The test predicts how well breast cancer patients will respond to chemotherapy
The test predicts how well breast cancer patients will respond to chemotherapy Photo: ALAMY

In a trial of breast cancer patients, the test proved able to indicate who would benefit from the most common chemotherapy drug within 24 hours.

Patients currently have to undergo a 12 week course of the treatment, which is known for its unpleasant side effects, before doctors can tell whether they are responding.

Anthracyline, the most commonly-used chemotherapy drug for breast cancer, is only effective in about a quarter of the 46,000 women who are diagnosed with the disease each year.

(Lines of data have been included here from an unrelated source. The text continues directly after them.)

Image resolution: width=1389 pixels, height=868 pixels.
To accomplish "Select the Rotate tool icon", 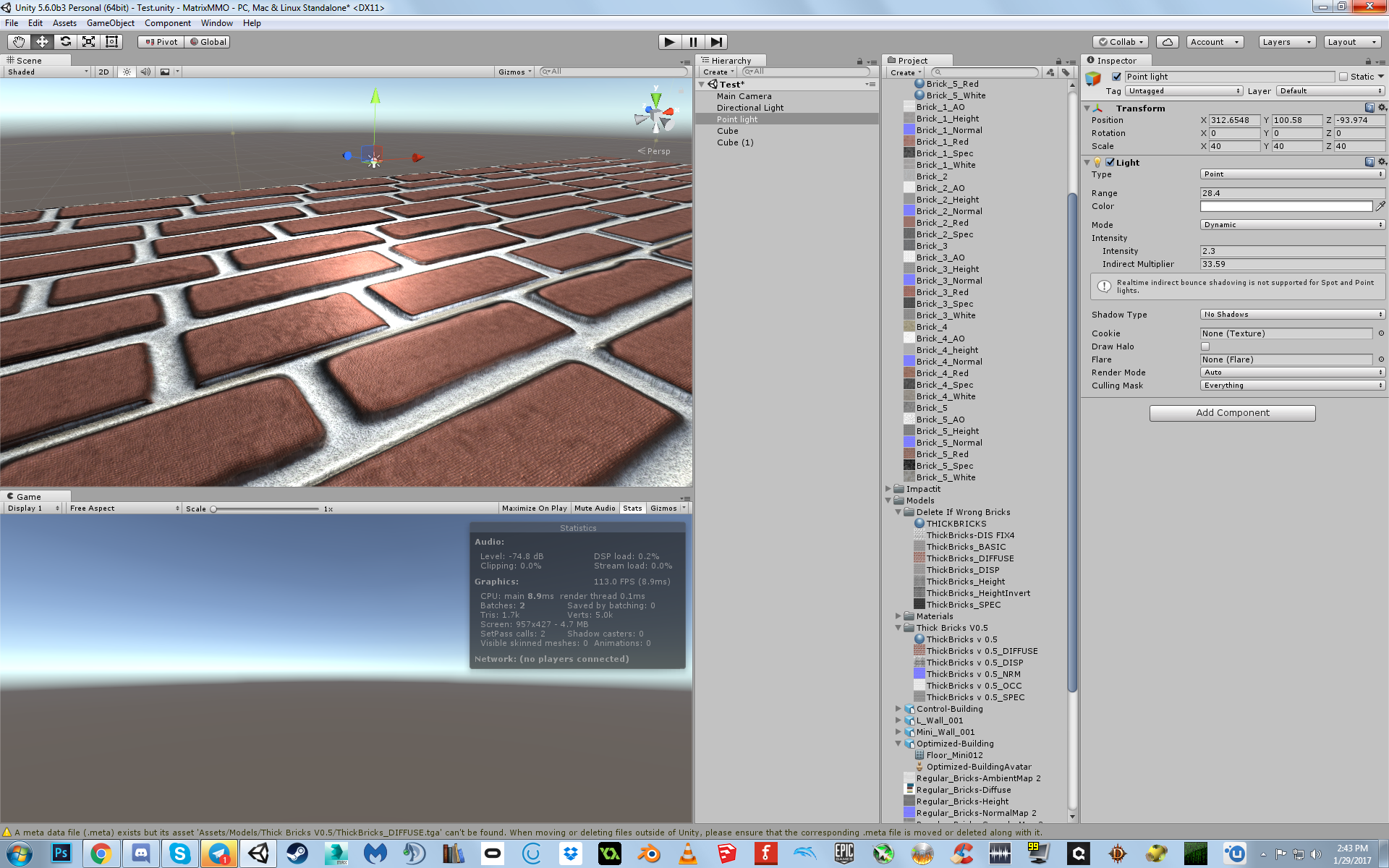I will point(65,42).
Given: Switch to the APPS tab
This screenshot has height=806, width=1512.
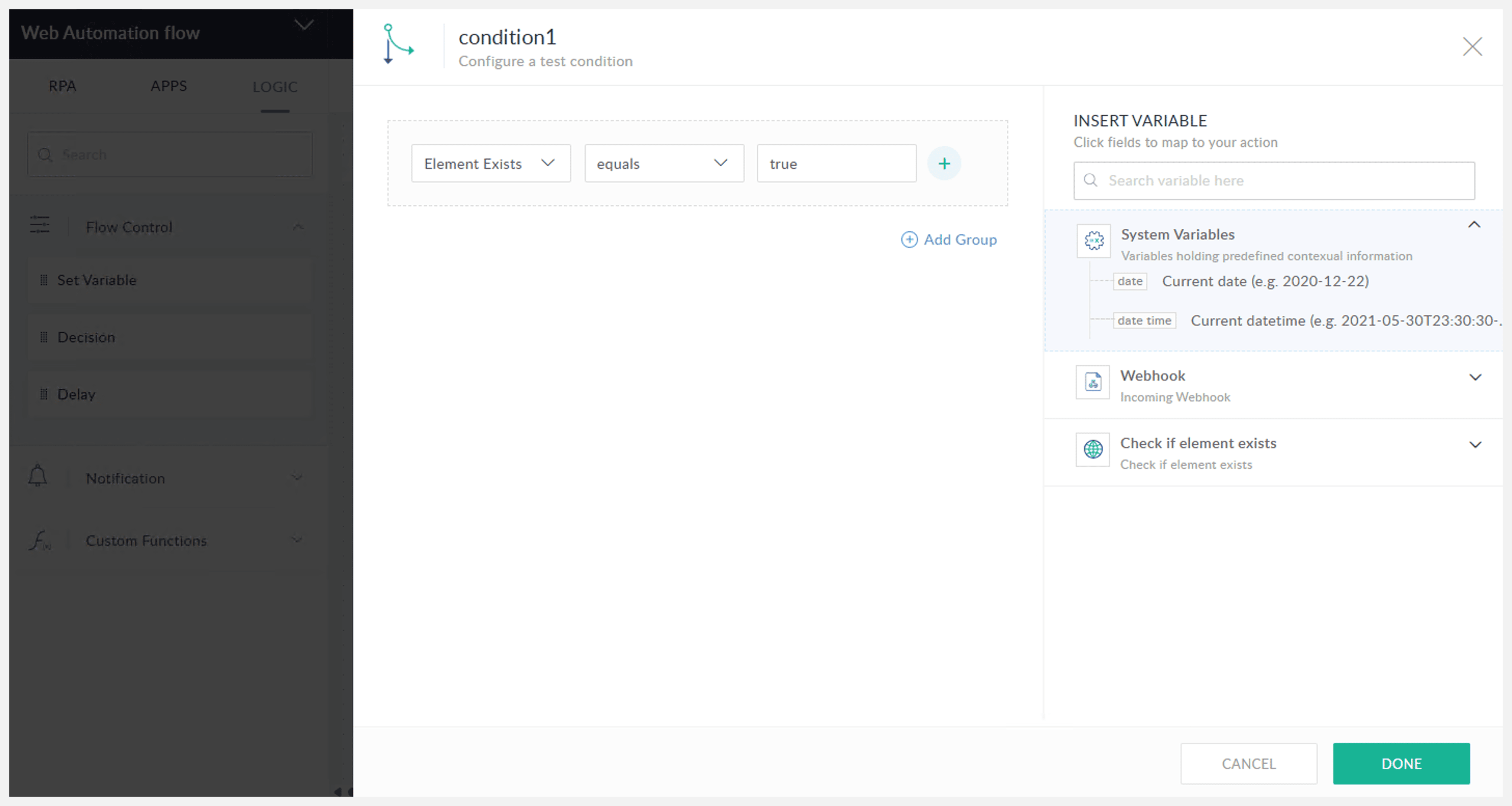Looking at the screenshot, I should [x=168, y=86].
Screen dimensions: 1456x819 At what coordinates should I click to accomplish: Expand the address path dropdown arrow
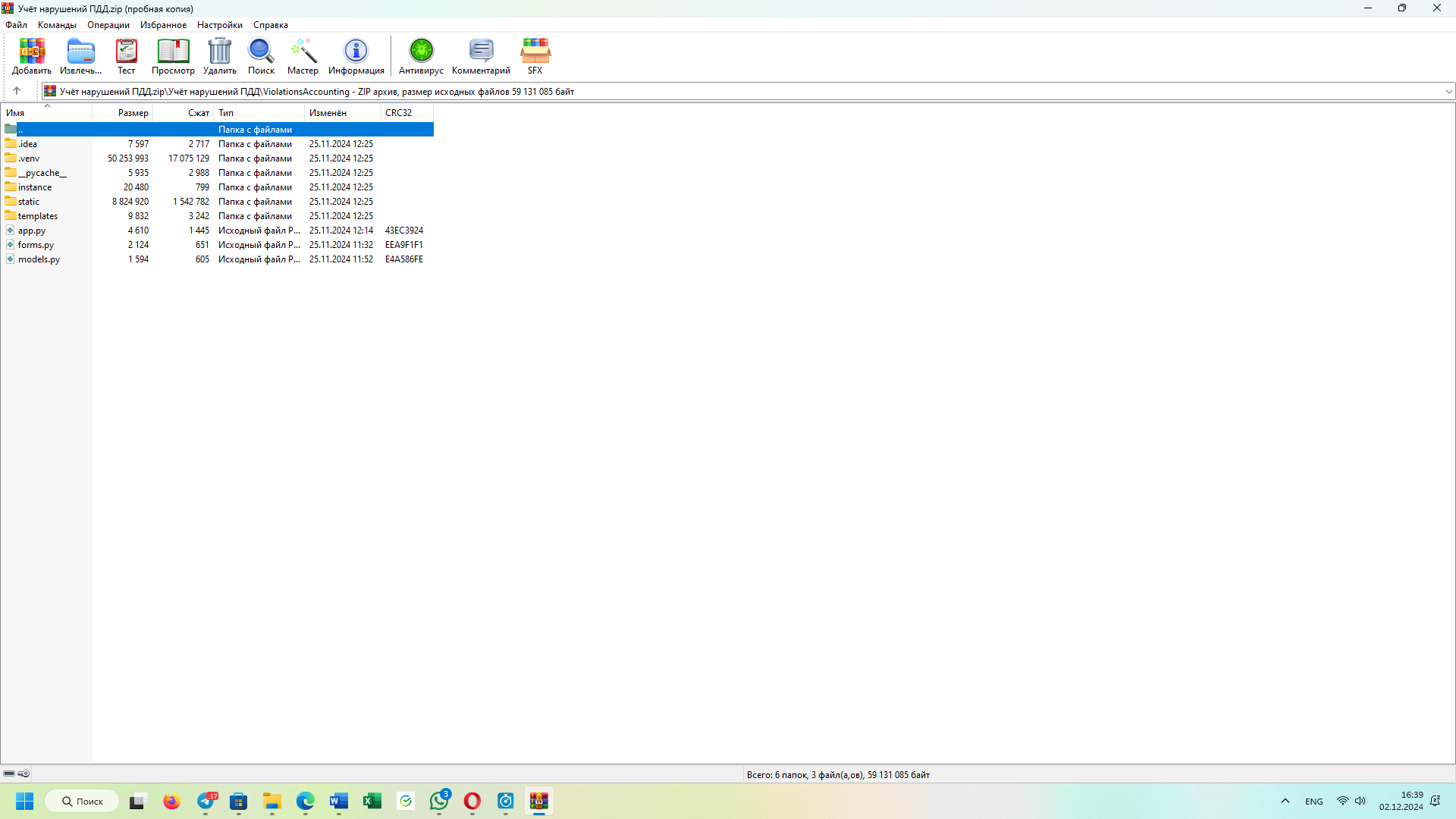[x=1448, y=92]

The new test would help the remaining three quarters of suffers avoid months of distress and discomfort before finding out that their treatment has not worked. They could then be transferred to alternative drugs or hormone treatments.

The test, which was developed at the Institute for Cancer Research (ICR) in London, is expected to be similarly effective at predicting how patients will respond to chemotherapy for ovarian cancers and could be adapted for other forms of the disease.

It works by measuring the levels of RAD51 – a protein which helps repair DNA in damaged cells – in tissue taken from tumours.

A quarter of all breast cancer patients carry a genetic variant that disables the protein in cancer cells, meaning that they are unable to repair themselves after being targeted by chemotherapy.

But RAD51 remains effective in the remaining three quarters of cancer sufferers, making their tumours more resistant to chemotherapy.

Caroline Hoffman, of the charity Breast Cancer Haven, said: “This is a welcome step towards targeting breast cancer treatments to the individual, which will help reduce unnecessary suffering and side effects.”